For a given graph, the Maximum $k$-Colorable Subgraph Problem is the problem of determining the largest set of vertices of the graph that can be colored using $k$ distinct colors such that adjacent vertices, if colored, are assigned different colors. This problem is NP-hard for general graphs.

[1] Lewis, J. M., and M. Yannakakis, The node-deletion problem for hereditary properties is NP-Complete, J. of Comp. System Sci., 20 (1980), pp. 219-230.

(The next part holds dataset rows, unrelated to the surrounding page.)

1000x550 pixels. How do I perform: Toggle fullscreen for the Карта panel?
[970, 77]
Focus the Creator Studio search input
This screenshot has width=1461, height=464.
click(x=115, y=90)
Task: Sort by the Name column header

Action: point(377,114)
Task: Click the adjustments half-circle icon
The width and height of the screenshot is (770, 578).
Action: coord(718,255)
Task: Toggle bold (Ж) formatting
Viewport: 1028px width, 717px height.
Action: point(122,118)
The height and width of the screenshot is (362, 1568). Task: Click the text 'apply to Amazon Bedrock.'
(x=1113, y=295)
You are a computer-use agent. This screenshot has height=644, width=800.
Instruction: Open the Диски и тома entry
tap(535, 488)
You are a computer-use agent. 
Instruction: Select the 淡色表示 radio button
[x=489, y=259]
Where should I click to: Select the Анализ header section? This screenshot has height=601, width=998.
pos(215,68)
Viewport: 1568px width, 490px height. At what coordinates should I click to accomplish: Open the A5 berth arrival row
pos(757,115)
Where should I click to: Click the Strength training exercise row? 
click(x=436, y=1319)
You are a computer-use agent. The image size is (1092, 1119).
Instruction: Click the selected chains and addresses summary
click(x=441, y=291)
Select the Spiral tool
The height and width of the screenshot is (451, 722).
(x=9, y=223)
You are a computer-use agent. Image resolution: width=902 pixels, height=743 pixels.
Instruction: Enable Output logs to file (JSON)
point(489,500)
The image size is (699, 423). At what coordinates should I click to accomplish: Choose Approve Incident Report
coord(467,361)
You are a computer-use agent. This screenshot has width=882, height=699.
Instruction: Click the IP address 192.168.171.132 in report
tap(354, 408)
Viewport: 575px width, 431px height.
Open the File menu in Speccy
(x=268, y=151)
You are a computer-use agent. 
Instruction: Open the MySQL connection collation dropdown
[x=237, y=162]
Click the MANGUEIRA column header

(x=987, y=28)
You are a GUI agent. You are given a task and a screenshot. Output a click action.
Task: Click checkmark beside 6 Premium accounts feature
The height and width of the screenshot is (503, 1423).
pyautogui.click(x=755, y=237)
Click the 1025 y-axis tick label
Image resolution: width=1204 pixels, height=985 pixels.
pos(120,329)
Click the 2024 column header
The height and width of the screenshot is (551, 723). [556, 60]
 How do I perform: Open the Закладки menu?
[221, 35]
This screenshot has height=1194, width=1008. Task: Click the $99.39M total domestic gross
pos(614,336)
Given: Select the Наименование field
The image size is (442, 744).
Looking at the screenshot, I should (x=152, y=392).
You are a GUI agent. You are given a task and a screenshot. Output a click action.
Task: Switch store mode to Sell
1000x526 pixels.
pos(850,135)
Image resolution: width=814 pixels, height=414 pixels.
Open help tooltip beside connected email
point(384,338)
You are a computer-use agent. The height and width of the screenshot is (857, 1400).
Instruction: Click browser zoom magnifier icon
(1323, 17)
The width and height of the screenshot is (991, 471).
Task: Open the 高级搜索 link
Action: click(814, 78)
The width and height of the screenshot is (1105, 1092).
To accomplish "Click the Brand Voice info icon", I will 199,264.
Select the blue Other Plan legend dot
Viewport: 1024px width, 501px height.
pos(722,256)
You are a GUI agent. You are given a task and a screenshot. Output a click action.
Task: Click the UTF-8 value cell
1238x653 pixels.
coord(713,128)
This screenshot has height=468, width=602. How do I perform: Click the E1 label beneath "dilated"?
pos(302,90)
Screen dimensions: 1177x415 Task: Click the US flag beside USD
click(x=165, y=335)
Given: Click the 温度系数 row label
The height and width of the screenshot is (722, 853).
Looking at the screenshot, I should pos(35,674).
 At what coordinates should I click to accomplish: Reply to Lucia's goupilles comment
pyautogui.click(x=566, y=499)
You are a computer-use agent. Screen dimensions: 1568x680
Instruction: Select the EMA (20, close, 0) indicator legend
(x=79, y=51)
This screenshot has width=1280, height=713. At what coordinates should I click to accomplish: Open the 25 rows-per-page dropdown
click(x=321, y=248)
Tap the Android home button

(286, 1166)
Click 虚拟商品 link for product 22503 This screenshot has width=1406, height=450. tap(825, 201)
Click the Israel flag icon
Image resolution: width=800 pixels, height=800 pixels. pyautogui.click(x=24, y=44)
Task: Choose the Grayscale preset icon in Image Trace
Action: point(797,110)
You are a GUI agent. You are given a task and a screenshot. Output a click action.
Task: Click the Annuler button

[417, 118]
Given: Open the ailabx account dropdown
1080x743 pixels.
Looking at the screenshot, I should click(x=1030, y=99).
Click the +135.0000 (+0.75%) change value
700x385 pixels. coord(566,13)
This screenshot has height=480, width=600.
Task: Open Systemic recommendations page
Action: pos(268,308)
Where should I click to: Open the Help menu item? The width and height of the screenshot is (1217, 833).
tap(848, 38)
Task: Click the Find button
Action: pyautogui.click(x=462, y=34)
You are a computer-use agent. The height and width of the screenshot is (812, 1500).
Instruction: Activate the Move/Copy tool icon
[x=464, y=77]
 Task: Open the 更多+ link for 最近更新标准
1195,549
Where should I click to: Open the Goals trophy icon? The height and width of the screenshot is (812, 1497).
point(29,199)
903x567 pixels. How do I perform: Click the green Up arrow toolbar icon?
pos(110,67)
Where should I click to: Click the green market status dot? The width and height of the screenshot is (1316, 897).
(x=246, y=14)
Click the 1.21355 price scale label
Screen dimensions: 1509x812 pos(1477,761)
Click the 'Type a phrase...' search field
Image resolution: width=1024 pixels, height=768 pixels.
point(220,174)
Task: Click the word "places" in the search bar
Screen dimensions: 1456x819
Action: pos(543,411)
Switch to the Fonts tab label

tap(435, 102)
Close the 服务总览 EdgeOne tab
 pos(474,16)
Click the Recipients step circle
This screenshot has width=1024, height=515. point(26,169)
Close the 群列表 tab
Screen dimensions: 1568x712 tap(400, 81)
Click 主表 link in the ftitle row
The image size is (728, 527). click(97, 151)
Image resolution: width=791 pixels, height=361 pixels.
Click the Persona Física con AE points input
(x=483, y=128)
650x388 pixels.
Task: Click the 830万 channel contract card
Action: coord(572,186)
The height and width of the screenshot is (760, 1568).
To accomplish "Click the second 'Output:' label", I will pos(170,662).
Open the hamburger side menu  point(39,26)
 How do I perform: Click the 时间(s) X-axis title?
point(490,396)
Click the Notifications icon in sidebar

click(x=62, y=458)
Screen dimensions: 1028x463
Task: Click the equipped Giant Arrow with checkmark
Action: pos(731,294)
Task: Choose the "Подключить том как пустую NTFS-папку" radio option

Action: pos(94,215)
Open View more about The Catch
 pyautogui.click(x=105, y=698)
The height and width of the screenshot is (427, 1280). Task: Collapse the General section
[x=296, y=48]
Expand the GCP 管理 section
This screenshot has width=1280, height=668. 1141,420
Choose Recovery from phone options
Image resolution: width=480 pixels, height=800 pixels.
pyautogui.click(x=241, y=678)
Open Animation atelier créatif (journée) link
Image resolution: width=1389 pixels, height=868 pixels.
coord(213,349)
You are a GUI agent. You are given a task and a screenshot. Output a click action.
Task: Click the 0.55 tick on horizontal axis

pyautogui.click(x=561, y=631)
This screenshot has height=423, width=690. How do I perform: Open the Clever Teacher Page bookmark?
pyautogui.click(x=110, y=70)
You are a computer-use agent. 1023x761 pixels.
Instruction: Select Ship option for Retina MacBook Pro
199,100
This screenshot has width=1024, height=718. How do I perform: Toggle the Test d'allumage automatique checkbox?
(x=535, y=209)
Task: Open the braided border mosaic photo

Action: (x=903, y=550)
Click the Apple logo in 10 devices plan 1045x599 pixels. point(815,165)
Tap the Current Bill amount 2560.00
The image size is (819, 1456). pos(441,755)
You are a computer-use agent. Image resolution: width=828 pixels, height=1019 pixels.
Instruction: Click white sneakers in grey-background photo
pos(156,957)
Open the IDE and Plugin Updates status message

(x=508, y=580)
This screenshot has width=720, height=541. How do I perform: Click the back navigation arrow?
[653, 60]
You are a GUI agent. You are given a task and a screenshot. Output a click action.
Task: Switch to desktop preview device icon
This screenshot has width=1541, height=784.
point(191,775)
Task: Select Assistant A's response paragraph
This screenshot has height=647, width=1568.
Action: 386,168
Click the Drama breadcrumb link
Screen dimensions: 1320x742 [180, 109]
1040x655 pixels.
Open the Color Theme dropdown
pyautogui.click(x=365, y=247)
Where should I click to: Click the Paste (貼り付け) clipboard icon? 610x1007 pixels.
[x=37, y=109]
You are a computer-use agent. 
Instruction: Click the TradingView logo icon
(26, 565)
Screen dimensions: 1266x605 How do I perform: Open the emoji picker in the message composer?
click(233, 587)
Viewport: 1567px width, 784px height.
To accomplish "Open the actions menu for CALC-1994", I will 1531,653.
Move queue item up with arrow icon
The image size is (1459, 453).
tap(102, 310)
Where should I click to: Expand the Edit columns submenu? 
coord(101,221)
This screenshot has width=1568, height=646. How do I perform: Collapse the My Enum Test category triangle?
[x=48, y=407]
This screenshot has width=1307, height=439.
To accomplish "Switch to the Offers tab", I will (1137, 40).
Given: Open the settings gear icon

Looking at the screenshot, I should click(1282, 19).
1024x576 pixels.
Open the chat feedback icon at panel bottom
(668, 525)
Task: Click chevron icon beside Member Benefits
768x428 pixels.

I know that the VertexChromaticNumber or FindVertexColoring is available in Mathematica, but I haven't come across the functionality mentioned above (perhaps it exists, but I haven't seen it)

For example, we consider a small graph with chromatic number 5.

g = Graph[ImportString["ORo?????ENDuFsW{QmF~~", "Graph6"], 
   GraphLayout -> "CircularEmbedding"];
VertexChromaticNumber[g]
FindVertexColoring[g, {White, Red, Green, Blue, Purple}];
Annotate[g, {VertexStyle -> Thread[VertexList[g] -> %]}]

If we use $k$ (where $k\le 4$) distinct colors, then can we determine the maximum $k$-colorable subgraph in $G$? I haven't found the corresponding algorithm yet (there might be one).

Answer 1

Implementing David G. Stork's comment, this produces a graphic of all the maximal subgraphs that can be colored with $k$ colors. This is pretty rough and will probably get very slow for large vertex count graphs:

findmaxKColoring[g_, k_] :=
 (
  colored = {};
  n = VertexCount[g];
  While[colored == {},
   subVerts = Subsets[VertexList[g], {n}];
   subGraphs = Subgraph[g, #] & /@ subVerts;
   colored = 
    Flatten[Position[VertexChromaticNumber /@ subGraphs, k]];
   n--;
   ];
  SeedRandom[5];
  rc = RandomColor[k];
  colorings = FindVertexColoring[#, rc] & /@ subGraphs[[colored]];
  vertsforColoring = subVerts[[colored]];
  Table[Annotate[
    g, {VertexStyle -> 
      Thread[vertsforColoring[[i]] -> colorings[[i]]]}], {i, 
    Length@colorings}]
  )

With your graph we get 11 unique subgraphs with 15 vertices each that can be colored with 4 colors:

findmaxKColoring[g, 4]

Looking at a graph with a much larger VertexChromaticNumber, like CompleteGraph[16] shows how slow this can be though:

{timing, res} = 
  AbsoluteTiming[findmaxKColoring[CompleteGraph[16], 4]];
timing
(*15.2966*)

This produces Binomial[16,4] = 1820 subgraphs with 4 vertices that can be colored with 4 colors.

Maybe you are interested in just one example for a given graph of a maximal subgraph, not all possible maximal subgraphs? That could make things a little faster, as we can just take one Subgraph at a time and stop once we find one that satisfies the k-coloring.